Wednesday

Wednesdays are rough in our house. We have come to accept that to the point where it's kind of a running joke…like oh man it's Wednesday. Good luck.

Wednesdays got their bad reputation because they are the days we have court. They are our visitation days. Wednesdays have pretty much become our day of foster care crap we don't really want to deal with. Now let me preface this with the fact that I know that this is what we signed up for. Court dates and visitations and home visits and all the other things that come with being a foster parent, but here's the thing guys when you are actually living it, it's not fun.

Court is stressful. You have expectations, it never plays out anywhere near how you imagine, visitation is stressful, sometimes she shows, sometimes she doesn't, sometimes she is nice sometimes she isn't. It's a lot, in the weirdest ways.

With all of that said, we signed up for it, so I can't really complain and while it's a lot logistically with a little one (try keeping a baby quiet in a courtroom for hours and packing up a baby for visitation and dropping them off only to have to pick them back up 15 minutes later when mom doesn't show) that's not what makes Wednesdays hard.

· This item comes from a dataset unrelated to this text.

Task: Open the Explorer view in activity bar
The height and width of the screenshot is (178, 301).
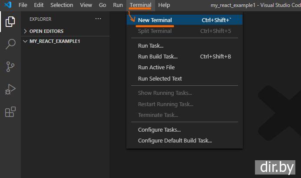Action: [10, 21]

I hate Wednesdays because they are a reminder that we are not a normal family and he isn't ours forever. Wednesdays are a reminder that he could leave at any time. Wednesdays are a reminder that it's not just about us in our little bubble but all these other people involved in his life whether we want them to or not. Most days I forget. Foster care isn't something I think about every day. I'm surprised by that. I didn't think that would happen. I thought it would weigh on me every day but it doesn't. At almost 11 months in, I don't think about it very often. We love him as if he were our own. We are “mamma” and “dada”. We are his family, we are his home. He is ours. But he isn't. That isn't promised to us and Wednesdays remind me of that in the realist way. They remind me that while we are almost a year in, we are no closer to knowing whether he will be ours forever or if he will be leaving. That thought is so overwhelming as a parent. As a mother, it is heart-wrenching. I can't imagine him not being here. I can't imagine what our life would look like without him. I can't imagine his life without us. I wish I didn't have to. I wish it was clear cut, black and white. But foster care is so gray. Wednesdays are so gray. Within just an hour or two on a Wednesday our whole mood can shift. Our entire attitude towards our case changes.

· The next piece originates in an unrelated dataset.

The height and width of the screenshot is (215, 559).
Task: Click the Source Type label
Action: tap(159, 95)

The entire case can change.

Or nothing can happen. Some Wednesdays have shaken us to the core of our being and are filled with lots of tears and others are just another stressful day. They aren't all bad but they are a reminder. A reminder that we are foster parents. That he is a foster child, that he isn't ours forever. I’m here for what is best for him. I believe in the system when it works the way it suppose to. I support reunification when appropriate but those ideals get harder and harder to say out loud and still believe. The longer he is here the less I think about the other people connected to him. The other people connected by genetics. It's hard to imagine that genetics could win over love. That are system places importance on that. That one tiny gene could change everything for us, for him.

It's crippling to think about, I think that's why I try not to. Most days we are just us, our little family. I have my moments when he is falling sleep in my arms, big blue eyes locked with mine where the tears fall because I'm so in love and can't imagine losing him but I can't live in that space. The space of what if. I can't love him like that. He deserves all the love, uninhibited, every single second of every day and that's what he gets. And our lives are so much richer because of it. So Wednesdays are Wednesdays. They are usually kind of crappy. They are the night we order take out or eat pre-made dinner, have a few drinks, and just call it a day. We are powerless on Wednesdays. Uh. I feel pretty powerless most days as a foster parent as I imagine most foster parents do but these kiddos need us to be powerful for them because they are so much more powerful than we could ever be. So this Wednesday I'm going to change my narrative. Because this Wednesday we get one more day with him. One more day to love him unconditionally no matter what and there is nothing gray about that.